Target launches its Canadian ad campaign during Oscars as it readies new stores

TORONTO – Two years after U.S. retailer Target announced plans to move into the Canadian marketplace, the company is nearly ready for its north of the border television debut.

On Sunday, during the first hour of the Oscars ceremony, the company will showcase its first Canadian TV commercial touting its entry into the “neighbourhood.”

The 60-second spot paints the Target brand as a friendly new neighbour, set to a remake of the theme from “Mister Rogers’ Neighbourhood” recorded by Canadian band Dragonette.

In the commercial, a woman rides a motorcycle with the Target dog sitting in the sidecar, as the two scoot cross-country past numerous landmarks and events. Brief nods are made to Moving Day in Quebec, ice skating in Toronto and a lighthouse in St. John’s.

There are “some little cultural nuances and insights that we weaved in,” said Livia Zufferli, marketing director of Target Canada in an interview.

“We wanted to just celebrate Canada.”

The commercial was directed by Mark Palansky, the Canadian who recently made “Penelope,” a fantastical romantic comedy starring Christina Ricci.

A different version of the commercial will air during “La Voix” in Quebec, with an original song penned by local band Alfa Rococo.

Print advertisements will also being to appear in newspapers and online next month.

Target plans a national rollout of its 124 Canadian stores starting next month in Ontario before moving onto provinces in the West throughout the year and eventually into Quebec. The company hasn’t announced any official opening dates.

While fanfare around the launch has been strong over the past few months, the company will have its share of challenges ahead, particularly when it comes to living up to its low-priced image. Canadians who live near the U.S. border commonly head south to take advantage of cheaper retail prices, and some have questioned whether Target can truly replicate its stores north of the border.

Other U.S. retailers like Walmart sell many items cheaper than other competitors in Canada, but they are often still notably more expensive than the U.S., even when taking the currency exchange rate into consideration.

“It’s a different market to do business in, and different factors that impact pricing,” Zufferli said.

“For us it comes back to being as competitive as we can in the Canadian market.”

Canadian consumers have “low-priced benchmarks in their minds,” and they will be “pleasantly surprised” with the new Target stores, she said. Some prices will be higher while others will be lower than the U.S. locations.

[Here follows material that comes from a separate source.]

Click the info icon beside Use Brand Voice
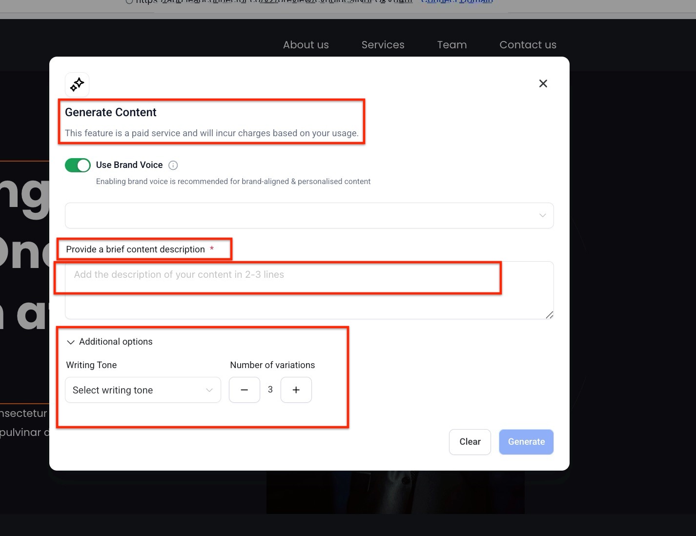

Target also offers an additional five per cent discount when customers pay with their branded Red Card, which is available as either a debit or credit card.

Target spent more than five years weighing its entry into Canada before making the move in 2010 when it acquired most of the real estate assets operated by Zellers.

One of the company’s biggest initial concerns was whether the Canadian properties would fit the trademark Target look, which emphasized wide aisles and a broad array of products.

“Some of them are different than our prototypical model would be in the U.S., so it was an interesting task for our teams,” said Zufferli.

Ultimately, the company spent about $10 million on each location for renovations both inside and outside the stores, she said.

Still, there were some factors the company couldn’t renovate. On average, the Canadian Target stores will be about 18 per cent smaller than its properties in the United States.